Focus on Italian Banks: winning solutions for complex challenges

Therefore, how are Italian Banks reacting to the implementation of the new market risk framework?

According to the experience conducted from Deloitte Consulting on major Italian Banking Groups, several challenges have been faced during FRTB development. Some of them have been exploited during the methodological adjustments required from Regulation. Indeed, in order to be fully in line with requirements, important activities have been conducted both in terms of analysis on best solution for new metrics computation (according to Banks operative systems already in place) and in terms of monitoring the trend of the metrics for the evaluation of their impacts on banks operations. Deeping the methodological framework, the main metrics implementation can be summarized in the following list.

  1. Sensitivities for SA (i.e. curvature, vega, delta)
  2. IMA Non-Default metrics (IMCC)
  3. IMA NMRF metrics
  4. IMA Default metrics (IDRC)
  5. Validations test metrics

The scatter plot on the main methodological challenges in FRTB development shows how Italian Banks are aligned with regulation in terms of metric computation (axis Y) also based on new RTS of 2020, and what has been the effort for their implementation (axis X), considering as main drivers the following: hardware enhancements, methodological computation and aggregation data logic, perimeter of revaluation, and data storage capacity.

For each variable, three qualitative score levels are assigned to each area of impact (Low, Medium, High) where low effort and low compliance indicate respectively that IT system enhancements have not been so challenging as others, and many open points have still to be clarified before reaching the full compliance to regulation.
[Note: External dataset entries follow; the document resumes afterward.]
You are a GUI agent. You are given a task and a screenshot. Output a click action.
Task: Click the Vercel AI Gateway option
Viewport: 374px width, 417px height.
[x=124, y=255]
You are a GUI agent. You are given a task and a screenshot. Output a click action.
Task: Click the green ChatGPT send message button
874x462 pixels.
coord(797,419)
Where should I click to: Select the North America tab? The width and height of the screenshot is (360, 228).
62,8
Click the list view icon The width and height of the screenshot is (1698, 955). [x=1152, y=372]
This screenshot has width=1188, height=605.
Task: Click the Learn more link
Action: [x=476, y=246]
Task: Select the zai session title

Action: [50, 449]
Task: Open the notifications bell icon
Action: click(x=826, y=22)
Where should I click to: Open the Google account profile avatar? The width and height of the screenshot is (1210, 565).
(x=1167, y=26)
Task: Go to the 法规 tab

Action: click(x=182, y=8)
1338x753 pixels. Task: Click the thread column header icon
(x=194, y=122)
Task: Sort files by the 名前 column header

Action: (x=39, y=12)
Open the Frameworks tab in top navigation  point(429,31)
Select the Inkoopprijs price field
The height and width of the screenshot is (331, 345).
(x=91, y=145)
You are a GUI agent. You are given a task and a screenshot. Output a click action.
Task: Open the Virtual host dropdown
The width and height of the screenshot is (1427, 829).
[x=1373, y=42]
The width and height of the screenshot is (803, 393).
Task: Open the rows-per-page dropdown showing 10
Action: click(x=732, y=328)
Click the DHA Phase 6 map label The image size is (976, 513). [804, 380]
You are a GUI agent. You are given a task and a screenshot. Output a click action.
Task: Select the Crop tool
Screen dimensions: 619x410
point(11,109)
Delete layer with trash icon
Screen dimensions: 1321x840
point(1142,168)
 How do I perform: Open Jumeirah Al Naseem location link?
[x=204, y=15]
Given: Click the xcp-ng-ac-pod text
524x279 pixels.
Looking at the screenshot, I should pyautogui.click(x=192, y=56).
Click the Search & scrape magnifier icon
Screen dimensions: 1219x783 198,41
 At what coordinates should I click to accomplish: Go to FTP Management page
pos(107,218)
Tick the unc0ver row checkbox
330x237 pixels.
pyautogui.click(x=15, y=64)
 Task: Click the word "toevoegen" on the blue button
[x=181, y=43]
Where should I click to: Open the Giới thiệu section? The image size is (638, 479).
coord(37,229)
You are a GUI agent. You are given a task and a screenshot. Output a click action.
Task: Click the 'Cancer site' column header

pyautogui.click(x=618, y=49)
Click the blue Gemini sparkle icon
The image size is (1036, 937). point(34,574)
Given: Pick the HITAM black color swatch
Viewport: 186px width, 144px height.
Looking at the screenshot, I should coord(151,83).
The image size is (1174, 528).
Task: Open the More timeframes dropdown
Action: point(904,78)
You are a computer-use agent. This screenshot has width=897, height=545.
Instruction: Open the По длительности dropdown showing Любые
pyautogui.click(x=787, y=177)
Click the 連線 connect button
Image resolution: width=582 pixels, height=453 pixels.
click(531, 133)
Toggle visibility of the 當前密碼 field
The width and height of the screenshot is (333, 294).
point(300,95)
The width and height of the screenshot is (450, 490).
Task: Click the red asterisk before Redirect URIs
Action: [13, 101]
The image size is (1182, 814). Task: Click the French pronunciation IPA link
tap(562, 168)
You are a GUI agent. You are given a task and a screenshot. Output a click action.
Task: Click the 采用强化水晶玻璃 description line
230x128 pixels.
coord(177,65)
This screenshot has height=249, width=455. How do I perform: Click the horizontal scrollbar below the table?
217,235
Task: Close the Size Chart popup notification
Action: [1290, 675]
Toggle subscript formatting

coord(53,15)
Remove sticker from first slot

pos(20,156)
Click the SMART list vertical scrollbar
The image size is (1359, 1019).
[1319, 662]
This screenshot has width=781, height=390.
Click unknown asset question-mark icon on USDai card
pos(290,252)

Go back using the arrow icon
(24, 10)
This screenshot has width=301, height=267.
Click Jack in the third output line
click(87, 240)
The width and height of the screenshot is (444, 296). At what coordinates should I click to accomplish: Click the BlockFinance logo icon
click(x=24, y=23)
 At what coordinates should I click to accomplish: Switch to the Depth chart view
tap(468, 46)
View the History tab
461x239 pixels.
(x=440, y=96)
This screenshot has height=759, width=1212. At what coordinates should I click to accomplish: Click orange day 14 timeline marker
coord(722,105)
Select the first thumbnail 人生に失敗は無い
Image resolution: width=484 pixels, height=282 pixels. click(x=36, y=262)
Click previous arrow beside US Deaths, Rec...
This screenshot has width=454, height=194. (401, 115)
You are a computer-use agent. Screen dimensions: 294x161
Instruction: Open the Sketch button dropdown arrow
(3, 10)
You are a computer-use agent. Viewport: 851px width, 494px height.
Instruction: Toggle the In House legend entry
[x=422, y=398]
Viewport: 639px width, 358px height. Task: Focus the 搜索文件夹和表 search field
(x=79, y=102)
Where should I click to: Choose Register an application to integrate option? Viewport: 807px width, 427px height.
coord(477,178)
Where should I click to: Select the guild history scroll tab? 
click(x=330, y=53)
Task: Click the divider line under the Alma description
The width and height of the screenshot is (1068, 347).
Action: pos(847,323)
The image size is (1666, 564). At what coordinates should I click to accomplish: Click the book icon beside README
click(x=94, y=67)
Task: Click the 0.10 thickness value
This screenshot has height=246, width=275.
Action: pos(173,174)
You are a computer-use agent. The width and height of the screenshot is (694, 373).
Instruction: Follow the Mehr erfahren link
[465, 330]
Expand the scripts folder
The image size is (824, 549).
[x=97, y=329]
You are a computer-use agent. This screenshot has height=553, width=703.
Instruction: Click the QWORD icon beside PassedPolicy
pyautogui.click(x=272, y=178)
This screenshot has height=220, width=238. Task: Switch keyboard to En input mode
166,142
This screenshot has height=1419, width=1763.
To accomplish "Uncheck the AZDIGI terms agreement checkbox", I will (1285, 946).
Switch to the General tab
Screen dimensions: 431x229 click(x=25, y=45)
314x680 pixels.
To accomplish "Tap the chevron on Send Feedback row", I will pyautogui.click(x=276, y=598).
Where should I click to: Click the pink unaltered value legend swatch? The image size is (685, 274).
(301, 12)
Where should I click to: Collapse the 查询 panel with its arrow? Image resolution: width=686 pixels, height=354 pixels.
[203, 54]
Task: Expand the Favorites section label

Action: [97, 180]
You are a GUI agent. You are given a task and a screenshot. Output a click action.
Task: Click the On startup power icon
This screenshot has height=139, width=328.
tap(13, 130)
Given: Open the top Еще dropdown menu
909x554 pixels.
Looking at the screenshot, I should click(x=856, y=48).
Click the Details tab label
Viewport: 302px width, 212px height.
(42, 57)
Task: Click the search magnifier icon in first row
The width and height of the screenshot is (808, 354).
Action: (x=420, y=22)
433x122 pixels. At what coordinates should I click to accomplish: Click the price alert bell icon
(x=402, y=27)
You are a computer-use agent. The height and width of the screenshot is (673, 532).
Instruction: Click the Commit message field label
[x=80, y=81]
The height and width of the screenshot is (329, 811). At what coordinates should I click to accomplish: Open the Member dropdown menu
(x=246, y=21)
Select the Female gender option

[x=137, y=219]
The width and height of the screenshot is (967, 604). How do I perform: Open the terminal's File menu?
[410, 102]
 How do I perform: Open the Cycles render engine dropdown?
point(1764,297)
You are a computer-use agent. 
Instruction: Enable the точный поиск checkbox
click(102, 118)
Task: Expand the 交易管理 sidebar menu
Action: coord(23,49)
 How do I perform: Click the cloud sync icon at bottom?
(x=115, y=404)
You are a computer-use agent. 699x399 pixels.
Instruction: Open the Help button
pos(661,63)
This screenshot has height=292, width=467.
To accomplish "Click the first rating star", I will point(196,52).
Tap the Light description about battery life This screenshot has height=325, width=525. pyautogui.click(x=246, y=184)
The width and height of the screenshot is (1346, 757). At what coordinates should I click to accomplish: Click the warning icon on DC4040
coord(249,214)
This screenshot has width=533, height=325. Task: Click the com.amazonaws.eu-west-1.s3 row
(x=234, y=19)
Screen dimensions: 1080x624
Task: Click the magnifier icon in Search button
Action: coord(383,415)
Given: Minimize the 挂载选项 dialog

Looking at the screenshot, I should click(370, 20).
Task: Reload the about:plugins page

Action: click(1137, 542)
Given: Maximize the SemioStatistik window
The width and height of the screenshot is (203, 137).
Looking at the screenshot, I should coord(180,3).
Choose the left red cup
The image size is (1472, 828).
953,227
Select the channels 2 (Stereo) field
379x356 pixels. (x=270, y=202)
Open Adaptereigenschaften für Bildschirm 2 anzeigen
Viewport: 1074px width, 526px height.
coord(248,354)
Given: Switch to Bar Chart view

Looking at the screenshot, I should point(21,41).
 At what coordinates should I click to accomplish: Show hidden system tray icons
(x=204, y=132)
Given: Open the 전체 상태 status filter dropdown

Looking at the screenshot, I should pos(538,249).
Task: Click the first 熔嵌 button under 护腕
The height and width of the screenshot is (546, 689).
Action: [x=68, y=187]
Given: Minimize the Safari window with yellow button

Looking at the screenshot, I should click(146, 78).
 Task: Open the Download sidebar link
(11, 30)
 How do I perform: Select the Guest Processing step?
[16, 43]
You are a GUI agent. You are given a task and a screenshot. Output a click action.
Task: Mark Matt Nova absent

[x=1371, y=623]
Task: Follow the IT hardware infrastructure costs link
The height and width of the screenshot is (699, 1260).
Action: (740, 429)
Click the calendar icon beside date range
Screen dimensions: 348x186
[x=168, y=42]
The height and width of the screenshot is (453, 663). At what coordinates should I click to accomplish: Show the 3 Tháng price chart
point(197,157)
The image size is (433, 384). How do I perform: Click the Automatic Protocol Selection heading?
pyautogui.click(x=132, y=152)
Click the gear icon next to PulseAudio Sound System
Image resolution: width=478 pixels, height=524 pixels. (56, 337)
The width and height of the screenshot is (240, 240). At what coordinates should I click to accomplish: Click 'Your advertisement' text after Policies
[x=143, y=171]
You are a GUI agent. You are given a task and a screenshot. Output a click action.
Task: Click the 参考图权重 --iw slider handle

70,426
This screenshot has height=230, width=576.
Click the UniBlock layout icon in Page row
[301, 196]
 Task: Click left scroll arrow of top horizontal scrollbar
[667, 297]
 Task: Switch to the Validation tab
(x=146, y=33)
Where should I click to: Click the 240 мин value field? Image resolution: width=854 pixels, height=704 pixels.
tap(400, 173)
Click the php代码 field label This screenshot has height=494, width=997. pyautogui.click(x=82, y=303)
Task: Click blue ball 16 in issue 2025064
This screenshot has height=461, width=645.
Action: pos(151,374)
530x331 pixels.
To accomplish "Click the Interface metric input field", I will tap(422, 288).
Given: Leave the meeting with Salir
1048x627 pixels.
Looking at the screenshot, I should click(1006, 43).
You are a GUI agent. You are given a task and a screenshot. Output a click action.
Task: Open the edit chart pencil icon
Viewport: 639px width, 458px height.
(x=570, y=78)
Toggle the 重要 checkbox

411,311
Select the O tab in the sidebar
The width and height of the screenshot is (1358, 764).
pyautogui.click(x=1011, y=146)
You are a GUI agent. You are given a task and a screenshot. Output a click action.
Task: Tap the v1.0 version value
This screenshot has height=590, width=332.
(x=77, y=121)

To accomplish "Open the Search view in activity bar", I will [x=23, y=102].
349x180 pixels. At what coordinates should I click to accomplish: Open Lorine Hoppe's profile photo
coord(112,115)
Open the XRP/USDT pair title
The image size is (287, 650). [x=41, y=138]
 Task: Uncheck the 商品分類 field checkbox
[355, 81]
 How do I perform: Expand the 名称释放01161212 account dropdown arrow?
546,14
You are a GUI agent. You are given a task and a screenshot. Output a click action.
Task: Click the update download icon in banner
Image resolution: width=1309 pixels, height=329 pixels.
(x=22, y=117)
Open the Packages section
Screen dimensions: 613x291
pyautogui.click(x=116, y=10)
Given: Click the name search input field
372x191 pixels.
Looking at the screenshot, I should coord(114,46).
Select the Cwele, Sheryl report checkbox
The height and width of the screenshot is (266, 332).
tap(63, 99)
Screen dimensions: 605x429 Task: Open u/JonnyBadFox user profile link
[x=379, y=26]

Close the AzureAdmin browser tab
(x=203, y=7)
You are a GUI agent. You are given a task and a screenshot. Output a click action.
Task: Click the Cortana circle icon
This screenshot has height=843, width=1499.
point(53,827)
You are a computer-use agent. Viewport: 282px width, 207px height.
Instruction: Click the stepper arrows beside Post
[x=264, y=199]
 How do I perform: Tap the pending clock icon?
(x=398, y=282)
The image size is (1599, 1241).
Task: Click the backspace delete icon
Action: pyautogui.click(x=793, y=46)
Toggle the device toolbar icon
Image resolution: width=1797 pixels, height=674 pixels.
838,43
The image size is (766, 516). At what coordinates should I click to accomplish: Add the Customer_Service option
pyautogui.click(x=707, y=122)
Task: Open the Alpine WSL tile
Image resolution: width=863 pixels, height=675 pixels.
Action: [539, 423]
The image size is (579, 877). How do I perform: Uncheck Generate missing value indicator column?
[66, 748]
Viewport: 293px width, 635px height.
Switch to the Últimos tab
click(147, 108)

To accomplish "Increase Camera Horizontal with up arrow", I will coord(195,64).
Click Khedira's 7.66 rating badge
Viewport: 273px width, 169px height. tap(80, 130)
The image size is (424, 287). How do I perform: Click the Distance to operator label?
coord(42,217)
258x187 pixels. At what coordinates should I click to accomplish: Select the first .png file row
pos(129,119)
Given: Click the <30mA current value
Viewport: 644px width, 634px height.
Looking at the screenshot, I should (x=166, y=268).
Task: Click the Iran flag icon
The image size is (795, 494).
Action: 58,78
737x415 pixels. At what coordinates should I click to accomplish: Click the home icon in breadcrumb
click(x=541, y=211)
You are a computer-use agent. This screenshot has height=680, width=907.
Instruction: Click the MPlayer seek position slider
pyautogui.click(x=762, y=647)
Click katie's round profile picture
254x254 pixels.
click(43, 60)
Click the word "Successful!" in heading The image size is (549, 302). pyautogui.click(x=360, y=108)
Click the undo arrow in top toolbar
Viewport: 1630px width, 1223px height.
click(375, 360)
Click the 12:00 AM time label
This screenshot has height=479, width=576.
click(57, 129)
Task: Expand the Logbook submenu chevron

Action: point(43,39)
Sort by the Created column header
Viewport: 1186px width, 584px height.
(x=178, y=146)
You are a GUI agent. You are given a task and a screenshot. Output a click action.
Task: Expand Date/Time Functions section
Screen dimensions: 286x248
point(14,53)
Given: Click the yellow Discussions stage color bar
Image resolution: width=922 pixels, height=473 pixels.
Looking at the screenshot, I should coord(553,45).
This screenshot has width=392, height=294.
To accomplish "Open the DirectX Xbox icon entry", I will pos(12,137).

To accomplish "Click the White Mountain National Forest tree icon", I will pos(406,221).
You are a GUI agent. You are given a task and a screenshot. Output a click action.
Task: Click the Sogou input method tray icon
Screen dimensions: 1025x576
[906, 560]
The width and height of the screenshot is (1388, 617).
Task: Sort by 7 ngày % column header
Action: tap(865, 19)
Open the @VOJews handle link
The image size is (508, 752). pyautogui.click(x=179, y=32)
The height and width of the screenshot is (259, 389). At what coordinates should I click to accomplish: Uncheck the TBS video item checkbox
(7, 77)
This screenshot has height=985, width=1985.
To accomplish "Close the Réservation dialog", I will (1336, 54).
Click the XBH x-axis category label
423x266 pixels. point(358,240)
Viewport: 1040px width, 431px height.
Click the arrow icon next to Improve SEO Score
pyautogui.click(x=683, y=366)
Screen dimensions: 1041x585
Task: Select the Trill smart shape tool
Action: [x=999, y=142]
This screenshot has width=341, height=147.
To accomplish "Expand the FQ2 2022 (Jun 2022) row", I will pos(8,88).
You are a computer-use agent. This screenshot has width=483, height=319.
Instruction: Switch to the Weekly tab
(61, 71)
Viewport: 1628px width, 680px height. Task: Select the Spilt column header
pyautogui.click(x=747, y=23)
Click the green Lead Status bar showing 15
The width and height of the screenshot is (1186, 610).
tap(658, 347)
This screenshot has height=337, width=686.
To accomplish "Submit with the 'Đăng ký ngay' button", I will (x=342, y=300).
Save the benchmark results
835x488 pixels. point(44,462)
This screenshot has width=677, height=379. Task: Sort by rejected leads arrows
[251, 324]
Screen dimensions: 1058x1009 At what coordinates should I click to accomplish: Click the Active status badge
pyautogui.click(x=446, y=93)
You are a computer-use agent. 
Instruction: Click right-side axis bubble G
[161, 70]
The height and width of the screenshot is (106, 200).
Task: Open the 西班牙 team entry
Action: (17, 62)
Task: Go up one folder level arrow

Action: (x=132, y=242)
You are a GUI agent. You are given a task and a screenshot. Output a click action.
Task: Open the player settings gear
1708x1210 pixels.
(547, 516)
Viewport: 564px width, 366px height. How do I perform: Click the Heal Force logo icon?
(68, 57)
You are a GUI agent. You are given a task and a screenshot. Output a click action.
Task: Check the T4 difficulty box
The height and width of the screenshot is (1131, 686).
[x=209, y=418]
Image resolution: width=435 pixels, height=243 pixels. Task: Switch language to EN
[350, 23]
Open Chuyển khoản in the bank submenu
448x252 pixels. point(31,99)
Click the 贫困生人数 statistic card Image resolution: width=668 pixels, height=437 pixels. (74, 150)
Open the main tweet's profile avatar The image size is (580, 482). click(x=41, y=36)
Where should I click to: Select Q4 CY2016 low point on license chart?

On the other hand, high effort and high compliance indicate respectively that the implementation has been very difficult to finalize or still to be finalized, and minor points or no points have to be clarified from Banking Authority for the adequacy to regulation.

As can be observed in the chart, the new regulatory framework sets challenges both on SA and IMA point of view.

With reference to the former, the computation of all sensitivities based on buckets and all risk indicators (Delta, Vega, and Curvature) has determined an increase of IT systems performance for the huge amount of data to be collected and aggregated.  Nevertheless the FRTB SA is more compliant to Regulation, as expected, due to the fact that reporting phase of standard model will start in the next months.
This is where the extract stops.